Well, shit. Okay, that was not the answer I wanted, and he saw it on my face.
“We’ll talk about Marybeth later, baby-girl. Let’s eat now.”
Then he turned toward the stove, and I stood there with a warm feeling running through me. Baby-girl. He'd called me that when we grew up. He'd stopped doing it when he was around twenty, and since I'd been sixteen, I could see why. It still felt so sweet to hear it again.
“Get your glass,” he said and put two plates at the kitchen table.
I did what I was asked. And then I started laughing.
On the table stood two plates with fettucine, coated in olive oil, and a smell of garlic hit me as I walked over to sit down. On top of the pasta, he'd lined up a few nicely fried prawns.
“You didn’t?” I asked, still laughing.
“Figured you’d appreciate the joke,” he said with a chuckle.
“Paddy, really?” I asked and took the bag of grated parmesan cheese he handed me. “Gibson’s wanna get laid-dinner?”
He grinned at me, but there was something in his eyes that made my pulse heavier, and I felt a blush creep up my throat.
“He says it works,” Paddy said with a grin and a wiggle of his brows, and his voice was casual, but it was also a little hoarse. “You gonna have any of that?” he added with a nod at the cheese when I just stared at him. “If not then hand it back, Jen.”
I quickly sprinkled cheese over my plate, and we started eating. Paddy mentioned a phone call from Annie, so we talked about her, and work, and settled into a routine that was familiar and soothing.
“Coffee?” he asked when we’d cleared the table, and I nodded.
Then we sat on his couch, not close-close, but not far apart.
“You need a hair-cut,” I said.
“I know. Haven’t had time.”
“You used to have lon
g hair,” I murmured. “Looked good.”
Why the hell had I told him that?
“Yeah?”
His beautiful face was too close, and he looked too good. Smelled too good.
“Paddy we need to talk,” I blurted out.
I had told myself I'd simply go with the flow, but I just couldn't do it. I'd dated, and I knew how to do that, but this was Paddy. I had to get a few things laid out, or my head would explode.
“Ouch,” he said.
“What?”
“You’re gonna break up with me?” he asked with a grin.
“What? How could I even… Paddy. Stop grinning like that.”
“I don't think I've ever seen you confused like this, Jenny,” murmured and leaned forward to put his cup down.
I held on to my own as if it would save me from drowning.
“I like.”
“Well I don’t,” I snapped. “I don’t work like this, and you know it. I need –”

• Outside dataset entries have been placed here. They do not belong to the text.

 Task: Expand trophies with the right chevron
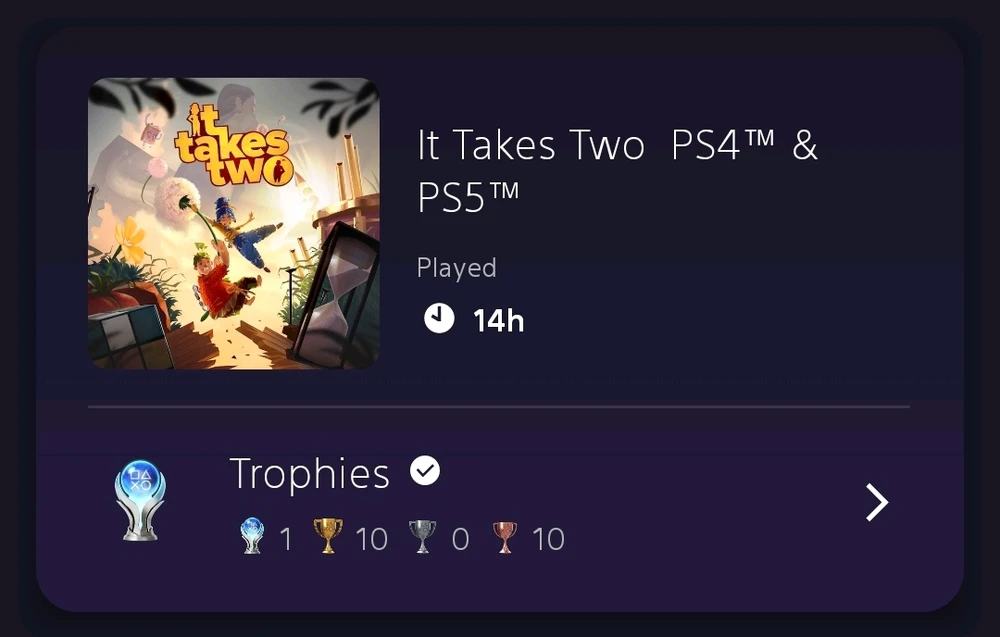(877, 502)
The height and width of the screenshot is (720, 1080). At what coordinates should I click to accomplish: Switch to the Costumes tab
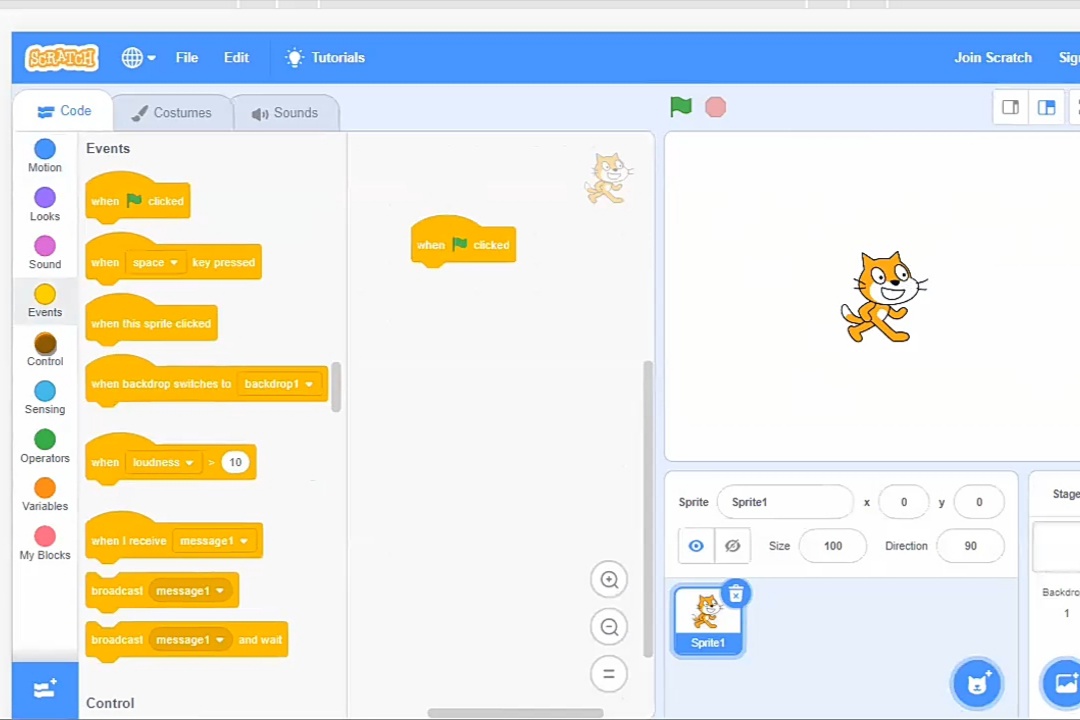coord(171,112)
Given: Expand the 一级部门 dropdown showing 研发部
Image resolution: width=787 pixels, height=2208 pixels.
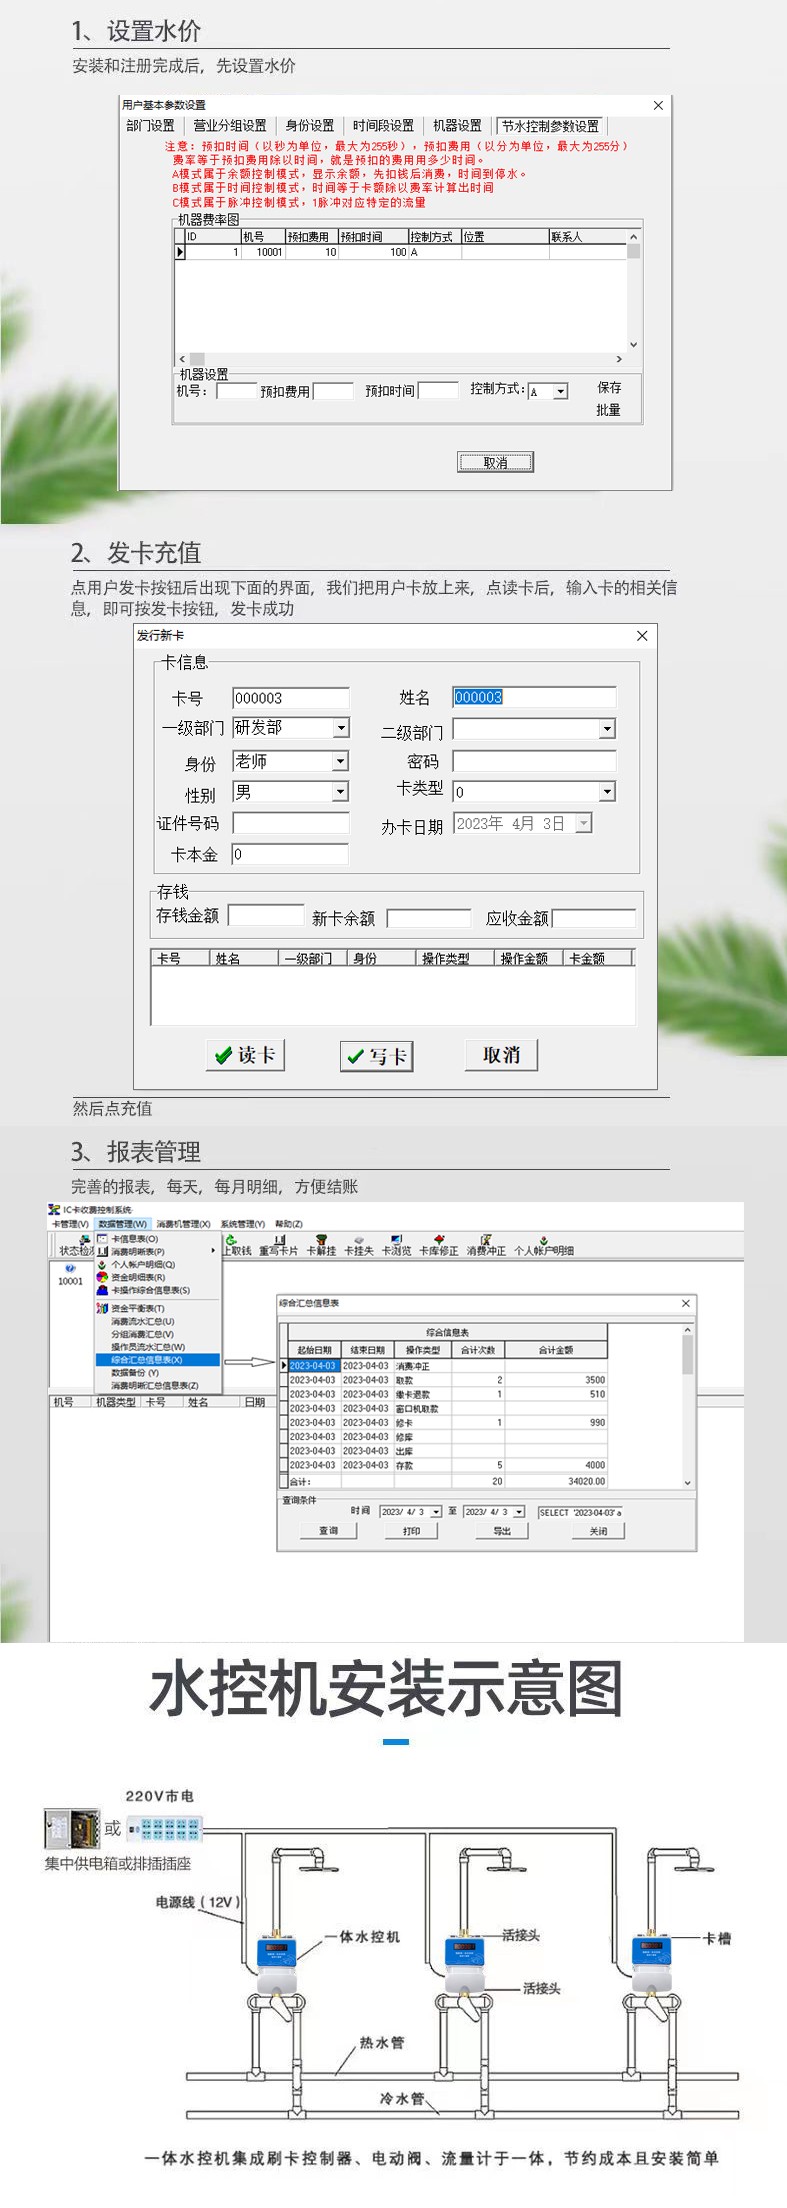Looking at the screenshot, I should coord(341,728).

“Rules?” he cut in, still friggin grinning.
“Yes,” I said primly.
“Jenny,” he murmured. “I don’t have any rules to give you. Hell, I’m not sure what it is we’re doing here.”
“Okay,” I said when he didn’t continue and waited for him to explain.
“I do not want you to be Doug Hanes’ woman. And, Jenny, we’ve known each other a long time… but I want to see what happens if we shift things around a little, and since you’re here and also not throwing things at me, I think you do too.”
I blinked. Nothing about that had been clear. Okay, the part where he said he didn’t want me with Doug had been. The other part? Shifting things around? Not so much.
“So, we’ll pretend we’re a couple,” I said.
“Yes.”
“Would we, um… you know?”
What the hell was wrong with me? Why had I even asked that? And when I did, why had I sounded like a damned teenager?
“I don’t know,” he said.
He didn’t know?
“I might have to kiss you a little,” he murmured and grinned at me.
He'd tilted his head to the side, and a lock of hair had fallen into his forehead, and I wasn't sure what was in his eyes, but nothing could have made me look away. He'd said he'd kiss me and I'd be totally on board with that.